# What's your split?



## ORACLE (Dec 15, 2004)

I know a thread has already been started on this but i wanted a little more detail on the workout split itself

i'm going on my second cycle next week and i'm amped because i was reading some of the old posts especially how most of the mods and forum members here take 1 - 2 min rests between sets.  I find that really really hard to do.  I also noticed in some of them that most of everyone here works each body part only ONCE per week.  I'm used to the "since your on gear you can work your parts more and harder".  In my first cycle i noticed that if i worked chest monday i could do it again on wed with no prob.  I'm trying to construct a balanced routine working each body part EFFECTIVELY but not OVERTRAINING.

So what i'm basically asking is what kind of split does everyone do.  And how many times in a week if your routine has changed.  I'm thinking that if you double the parts like below you'll have days left in the week to do the routine again. 

I.E. chest & Bi's  /  Back & Tri's ......etc.


----------



## wolfyEVH (Dec 15, 2004)

Day 1: Chest
Day 2: Legs
Day 3: OFF
Day 4: Shoulders/Tris
Day 5: Back/Bis
Day 6: OFF
Day 7: REPEAT

with this i work a body part every 6 days....works good for me.  only downfall is you have to work out on weekends sometimes


----------



## heavy (Dec 15, 2004)

Shoulders/Tri's
OFF
Back
Chest/Trapz
Biceps/Forearms
OFF
Legs (with deadlifts in there too)


----------



## heavy (Dec 15, 2004)

What are y'all doing for your triceps? I try to switch it up a bit...but Im doing alot of DB pullovers to failure, t-bar pushdowns and dips...ive added alot of mass and seperation with pushdowns.


----------



## wolfyEVH (Dec 15, 2004)

heavy said:
			
		

> What are y'all doing for your triceps? I try to switch it up a bit...but Im doing alot of DB pullovers to failure, t-bar pushdowns and dips...ive added alot of mass and seperation with pushdowns.

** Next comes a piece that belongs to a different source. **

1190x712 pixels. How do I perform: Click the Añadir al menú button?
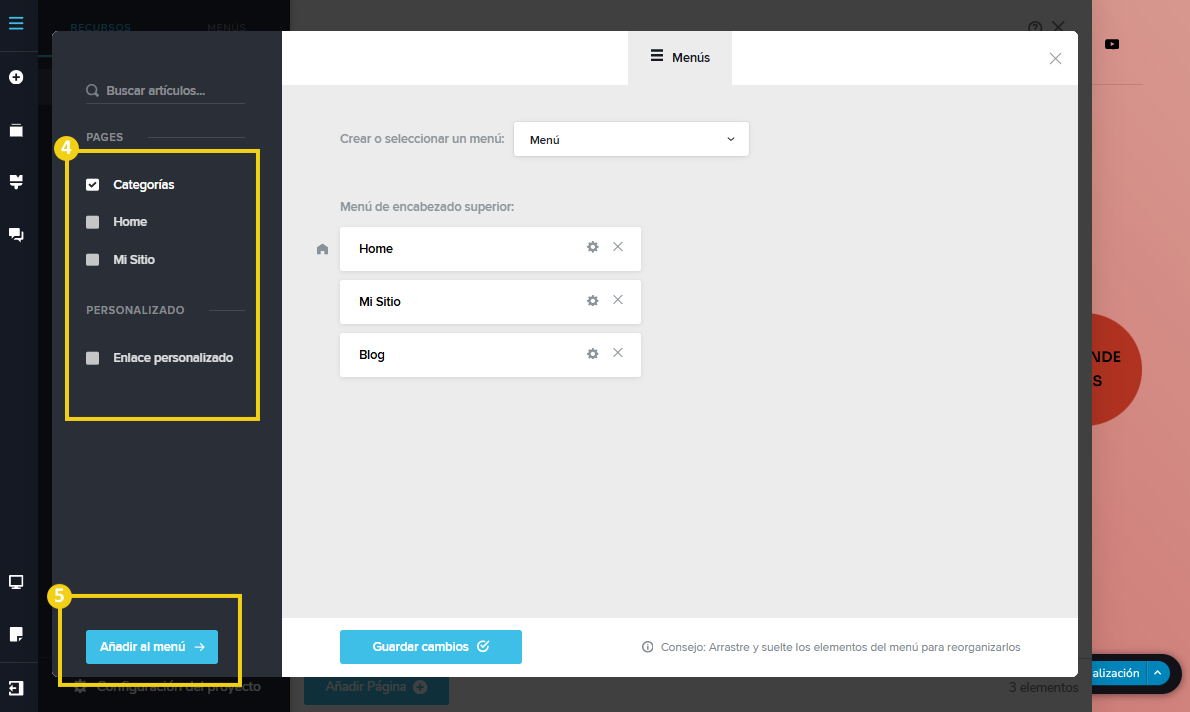152,647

i personally don't do much for them as i'm getting them worked on my chest day first of all, as well as the shoulder presses....usually after shoulders, i just do some reverse pressdowns for about 3 sets.  They're already pumped from my shoulder workout anyways.  If you're concerned about getting a bigger bench, then i'd hit them hard with some close grip bench or skullcrushers.  Takes big tri's and big back for a big bench.


----------



## DragonRider (Dec 15, 2004)

heavy said:
			
		

> What are y'all doing for your triceps?


Skullcrushers
Close grip bench
Pushdowns

Split
Chest/Back
Shoulders/Legs
Bi's/Tri's/forearms


----------



## tee (Dec 15, 2004)

heavy said:
			
		

> What are y'all doing for your triceps? I try to switch it up a bit...but Im doing alot of DB pullovers to failure, t-bar pushdowns and dips...ive added alot of mass and seperation with pushdowns.



Same as DR for the tris.

Chest/tris
back/bis
legs/shoulders

It changes frequently though to keep my body guessing.


----------



## imdaman1 (Dec 15, 2004)

For tris, standing close-grip raises with the EZ-curl bar (behind the neck) hits them pretty hard.  Also one-handed pull-downs really tear them up.


----------



## heavy (Dec 15, 2004)

imdaman1 said:
			
		

> For tris, standing close-grip raises with the EZ-curl bar (behind the neck)



I do those sometimes,,,I really like them too bro. And you guys are right, and all newbies should here this...Close grip bench in the best exercise for aiding in bench strength...other than bench of course.


----------